------ Data for processing
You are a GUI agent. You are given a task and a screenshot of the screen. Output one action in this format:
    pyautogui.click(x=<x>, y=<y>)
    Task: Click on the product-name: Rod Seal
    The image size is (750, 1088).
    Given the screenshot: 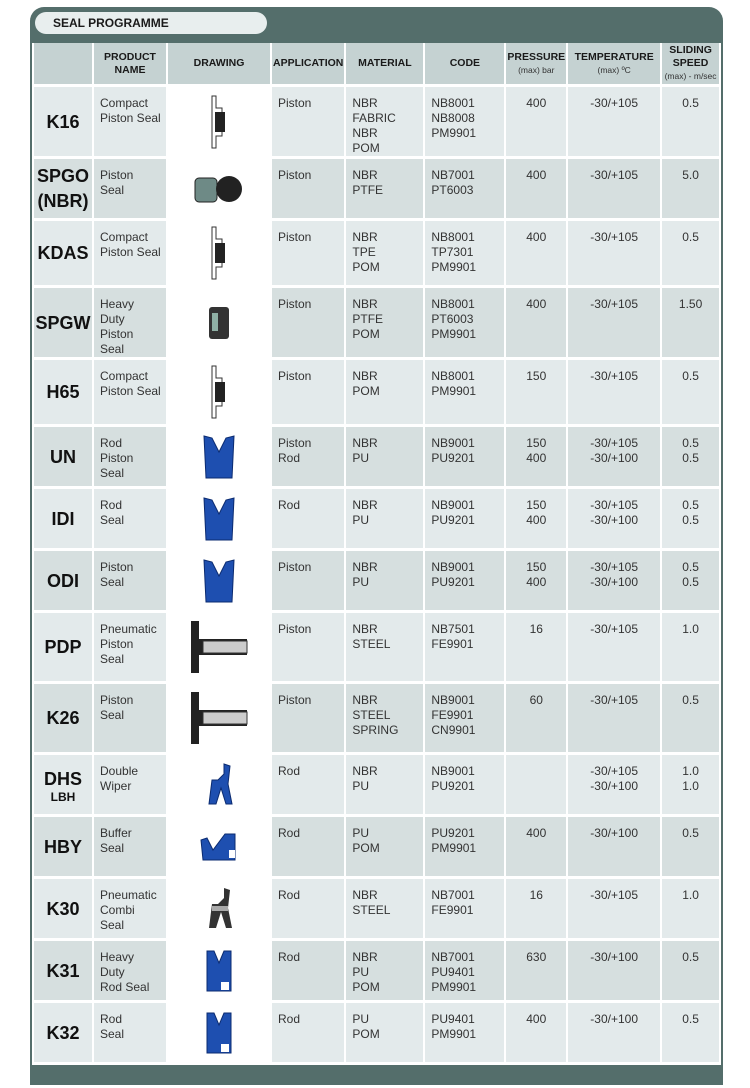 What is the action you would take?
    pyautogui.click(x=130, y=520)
------------
» **Requirement**
Can you retype the rows from their very first line through the line containing "The image size is (750, 1088).", including both of those lines and keeping every character the same?

» **Answer to this task**
You are a GUI agent. You are given a task and a screenshot of the screen. Output one action in this format:
    pyautogui.click(x=<x>, y=<y>)
    Task: Click on the product-name: Rod Seal
    The image size is (750, 1088).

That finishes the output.